Peak Oilfield Service Co. is a 50-50 owned by CIRI and Nabors Industries Inc., the largest land-based drilling company in the world. Peak provides a wide range of equipment, maintenance, support and construction services to oil, gas and chemical projects on Alaska’s North Slope, the Kenai Peninsula and in Anchorage and Valdez.
Watson started working at Peak on April 11, 1988. He began as a laborer, then drove trucks and equipment for 12 years. He was promoted and has been a supervisor for eight years.Watson is currently a trucking supervisor stationed on Alaska’s North Slope at the Prudhoe Bay oil fields, responsible for vacuum, water and fuel trucks, Peak’s wash bay and building and maintenance of local ice roads in the winter season.
Some of the challenges Watson faces in his job include keeping equipment functioning at temperatures of 30 to 40 degrees below zero, ensuring that drivers are not put in danger and making sure the ice roads have enough ice to support the truck loads.
“It’s a whole different environment up there,” said Watson. “If the wind starts blowing, it can be very hard to drive.”
The ice roads Watson constructs and supervises are built over lakes and ocean ice as well as tundra. Watson relishes the challenge, however, and is proud of his crew’s performance.
“Seeing a 2 million-pound drilling rig go across your ice road and make it, makes it well worth it,” said Watson. “I have never had a rig break through one of our ice roads to where it couldn’t get out.”
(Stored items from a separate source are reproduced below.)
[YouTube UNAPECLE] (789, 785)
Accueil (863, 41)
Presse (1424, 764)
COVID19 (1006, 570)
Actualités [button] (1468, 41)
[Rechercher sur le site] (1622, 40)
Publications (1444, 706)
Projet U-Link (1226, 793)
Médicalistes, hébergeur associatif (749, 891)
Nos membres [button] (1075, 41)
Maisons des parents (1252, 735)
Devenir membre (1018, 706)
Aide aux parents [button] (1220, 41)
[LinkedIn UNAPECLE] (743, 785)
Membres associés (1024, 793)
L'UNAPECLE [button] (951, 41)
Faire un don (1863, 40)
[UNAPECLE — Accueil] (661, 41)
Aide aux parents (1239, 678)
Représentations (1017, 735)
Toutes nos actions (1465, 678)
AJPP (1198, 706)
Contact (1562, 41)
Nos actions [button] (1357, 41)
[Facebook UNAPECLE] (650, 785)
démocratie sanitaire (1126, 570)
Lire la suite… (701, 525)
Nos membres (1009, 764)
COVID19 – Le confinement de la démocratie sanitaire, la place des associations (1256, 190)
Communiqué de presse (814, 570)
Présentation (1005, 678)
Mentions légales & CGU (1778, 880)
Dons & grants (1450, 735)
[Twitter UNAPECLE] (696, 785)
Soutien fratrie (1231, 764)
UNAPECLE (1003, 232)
Watson thinks highly of Peak’s organization and management.
“All the bosses, including myself, all drove and still have our CDLs, and can still get in the trucks and drive,” said Watson. “Peak is a company that recognizes good management. They don’t just put anybody in management positions.”
Watson has seen many changes in his 20 years with the company.
“Peak’s changed a lot. In the beginning, we didn’t have many brand new trucks and equipment,” said Watson. “Now we do. We’ve definitely upgraded to newer stuff. It’s very good for safety. Plus, guys like driving a decent piece of equipment.”
Watson is Athabascan Indian and was born in Anchorage. His wife, Sheila, is Inupiaq from Kiana, Alaska. They have three grown children, Hiram, Russell and Cassandra.
Watson’s father, CIRI shareholder Donald Watson, was a president of Cook Inlet Native Association and passed away in 1988. His mother, Dorothy Bernhard, is 74 years old and lives in Washington state.